Washington – Officials and experts believe that US Defense Secretary James Mattis’ first trip to the Middle East and North Africa will focus on the war against the ISIS terror group and reveal President Donald Trump’s policy on Syria.
Mattis will be visiting Saudi Arabia, Egypt, Qatar and Israel on a trip which may give clarity on the Trump administration’s willingness to use more military power than former President Barack Obama did.
One of the main questions from allies about Syria is whether Washington has formulated a strategy to prevent areas seized from militants from collapsing into ethnic and sectarian feuds or succumbing to a new generation of extremism, as parts of Iraq and Afghanistan have done since the United States invaded them.
US-backed forces are fighting to retake the ISIS strongholds of Mosul in Iraq and Raqqa in Syria, and questions remain about what will happen after that and what role other allies such as Saudi Arabia, can play.
Administration officials said the US strategy in Syria — to defeat ISIS while still calling for the removal of Syrian regime head Bashar al-Assad — is unchanged, a message Mattis is expected to reinforce.
A Reuters report indicates that Trump has given the US military more freedom to use force, which was demonstrated by his recent order for strikes against a Syrian airbase. The strike was a response to the regime’s chemical attack against the town of Khan Sheikhun earlier this month.
Trump’s policy on Syria began to take shape following its Cruise missile strike. It calls for defeating ISIS, cementing stability, reaching a transition period and managing the country in the post-transition phase.
An official US source, who chose to remain anonymous, told the Associated Press that in the first phase of the Syria policy, Washington is not seeking to send forces overthrow Assad.
For the second phase, the Trump administration has spoken about “interim zones of stability.” These would be different than the “safe zones” the Obama administration considered but never opted for because they would have required a US military presence to enforce, potentially putting American aircraft in conflict with the Syrian regime jets.
Under Trump’s plan, the regime would be party to the stability zones and US or Arab aircraft could ostensibly patrol them without clashing with Syrian warplanes.
With security restored, the administration hopes local leaders who were forced to flee can return and lead local governments. They could help restore basic services and police Syria. The basic idea would be Sunni forces policing predominantly Sunni areas, Kurdish forces policing Kurdish areas and so on.
The third phase of the policy calls for Assad to step down from power. His departure could occur in various ways. One possibility foresees elections held under a new constitution, with Assad barred from running. Another option aims to use the threat of war crimes charges as leverage. While the administration believes Syria’s regime is culpable, the key is connecting the war crimes to Assad himself.
Beyond Russia, Assad is supported by Iran. And the Trump administration hasn’t said anything yet about working with Tehran to promote peace in Syria. Still, it believes the threat of a war crimes investigation and an offer of safe exile somewhere outside Syria, possibly Iran or Russia, could be potentially persuasive.
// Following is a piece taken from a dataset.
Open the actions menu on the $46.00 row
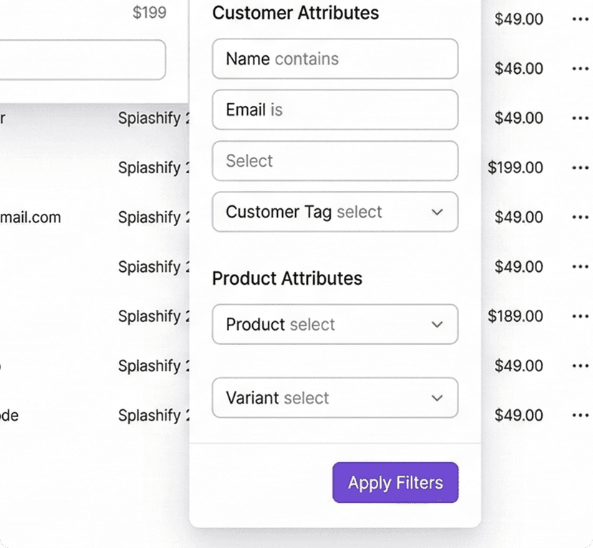click(x=581, y=69)
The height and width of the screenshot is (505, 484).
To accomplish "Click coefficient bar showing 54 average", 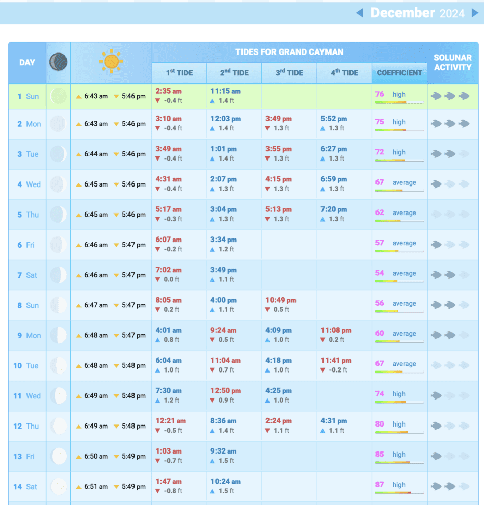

US Secretary of State Rex Tillerson told President Vladimir Putin and Russia’s foreign minister last week in Moscow that such an offer and Assad’s voluntary departure is the administration’s preferred path, officials said.
“The longer time goes by, it’s possible that the case will be made,” Tillerson said during a news conference. “And there are certain individuals who are working to make that case.”
The Trump administration has also not ruled out the possibility that Assad could be ousted and killed by his opponents.
As for the post-transition phase and despite differences, Trump officials insist Russia’s involvement is critical to resolving the war.
It seeks Russian support by guaranteeing Russian access to the Tartus naval base and Latakia air base in any post-Assad scenario. Yet it’s unclear how the US could make such an assurance given the uncertainty of who would be running Syria at that point.